Filed by PepsiCo, Inc.
Pursuant to Rule 425 under the Securities Act of
1933 and deemed filed pursuant to Rule 14a-12
under the Securities Exchange Act of 1934

Subject Company: PepsiCo, Inc.
Commission File No.: 1-1183

Safe Harbor Statement

This material contains certain “forward-looking” statements within the meaning of the Private Securities Litigation Reform Act of 1995. These statements are based on management’s current expectation and are naturally subject to uncertainty and changes in circumstances. Actual results may vary materially from the expectations contained herein. The forward-looking statements contained herein include statements about future benefits of the pending merger between PepsiCo, Inc. ("PepsiCo") and The Quaker Oats Company ("Quaker Oats"). Factors that could cause actual results to differ materially from those described herein include: the inability to obtain shareholder or regulatory approvals; actions of the U.S., foreign and local governments; the inability to successfully integrate the businesses of PepsiCo and Quaker Oats; costs related to the merger; the inability to achieve cost-cutting synergies resulting from the merger; changing consumer or marketplace trends: and the general economic environment. Neither PepsiCo nor Quaker Oats is under any obligation to (and expressly disclaims any such obligation to) update or alter its forward-looking statements, whether as a result of new information, future events, or otherwise.
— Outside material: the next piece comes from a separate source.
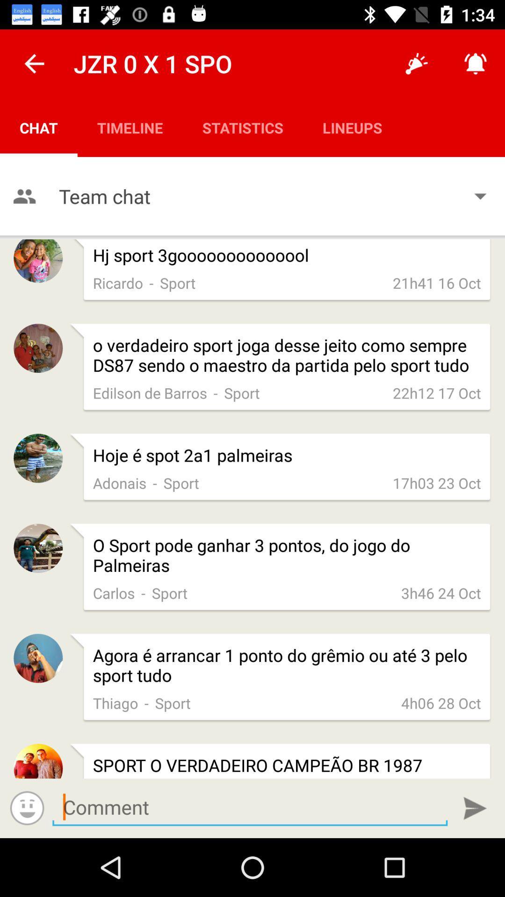 The image size is (505, 897). Describe the element at coordinates (154, 483) in the screenshot. I see `the item above o sport pode` at that location.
On January 9, 2001, PepsiCo filed a joint proxy statement/prospectus in connection with its proposed merger with Quaker Oats. On March 13, 2001, PepsiCo and Quaker Oats jointly prepared and filed an amendment to the joint proxy statement/prospectus with the Securities and Exchange Commission. INVESTORS ARE URGED TO READ THE PROXY STATEMENT/PROSPECTUS WHEN IT BECOMES AVAILABLE AND ANY OTHER RELEVANT DOCUMENTS FILED WITH THE SEC BECAUSE THEY WILL CONTAIN IMPORTANT INFORMATION. You will be able to obtain the documents free of charge at the website maintained by the SEC at In addition, you may obtain documents filed with the SEC by PepsiCo free of charge by requesting them in writing from PepsiCo, Inc., 700 Anderson Hill Road, Purchase, New York 10577, Attention: Secretary, or by telephone at (914) 253-2000. You may obtain documents filed with the SEC by Quaker Oats free of charge by requesting them in writing from The Quaker Oats Company, 321 North Clark Street, Chicago, Illinois 60610, Attention: Corporate Secretary, or by telephone at (312) 222-7111.
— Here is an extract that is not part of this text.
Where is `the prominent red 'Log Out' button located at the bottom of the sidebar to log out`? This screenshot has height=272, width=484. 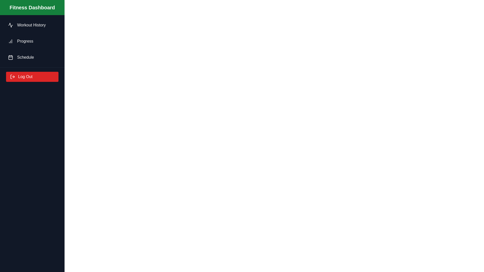 the prominent red 'Log Out' button located at the bottom of the sidebar to log out is located at coordinates (32, 77).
PepsiCo and Quaker Oats, and their respective directors and executive officers, may be deemed to be participants in the solicitation of proxies from the stockholders of PepsiCo and Quaker Oats in connection with the merger. Information about the directors and executive officers of PepsiCo and their ownership of PepsiCo shares is set forth in the proxy statement for PepsiCo’s 2000 annual meeting of shareholders. Information about the directors and executive officers of Quaker Oats and their ownership of Quaker Oats stock is set forth in the proxy statement for Quaker’s 2000 annual meeting of stockholders. Investors may obtain additional information regarding the interests of such participants by reading the proxy statement/prospectus when its becomes available.

# # # # # #

The following communication was disseminated to employees of PepsiCo, Inc.

[PepsiCo, Inc. Logo]

April 17, 2001

To: PepsiCo Employees

From: Roger Enrico and Steve Reinemund


In keeping with our earlier promise to provide regular updates on the PepsiCo-Quaker merger, we thought we'd share a few recent developments.
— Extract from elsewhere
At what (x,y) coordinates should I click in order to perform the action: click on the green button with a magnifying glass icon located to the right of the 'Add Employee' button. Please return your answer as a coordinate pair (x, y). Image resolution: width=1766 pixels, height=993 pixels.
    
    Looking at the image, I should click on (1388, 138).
In general we continue to make encouraging progress. Here are some of the specific advances we’ve made lately:


Our joint PepsiCo-Quaker integration teams continue to explore ideas we can develop and implement when the merger is complete. They have looked at a variety of ways we can enhance our growth opportunities by being more effective in serving our customers and consumers. The overriding goal throughout the process has been to create the world’s leading convenient food and beverage company.

We are very close to reaching some conclusions about how best to configure the new company. We know you are probably anxious to learn more about this and we greatly appreciate your patience. Rest assured that we will share with you additional information as soon as we can -- and certainly well in advance of the actual merger date.

In the meantime, we will keep you advised of developments. Thanks for helping to sustain the excellent momentum we are enjoying across our businesses during this process. Nothing is more important to making this merger a great success than continuing our excellent performance.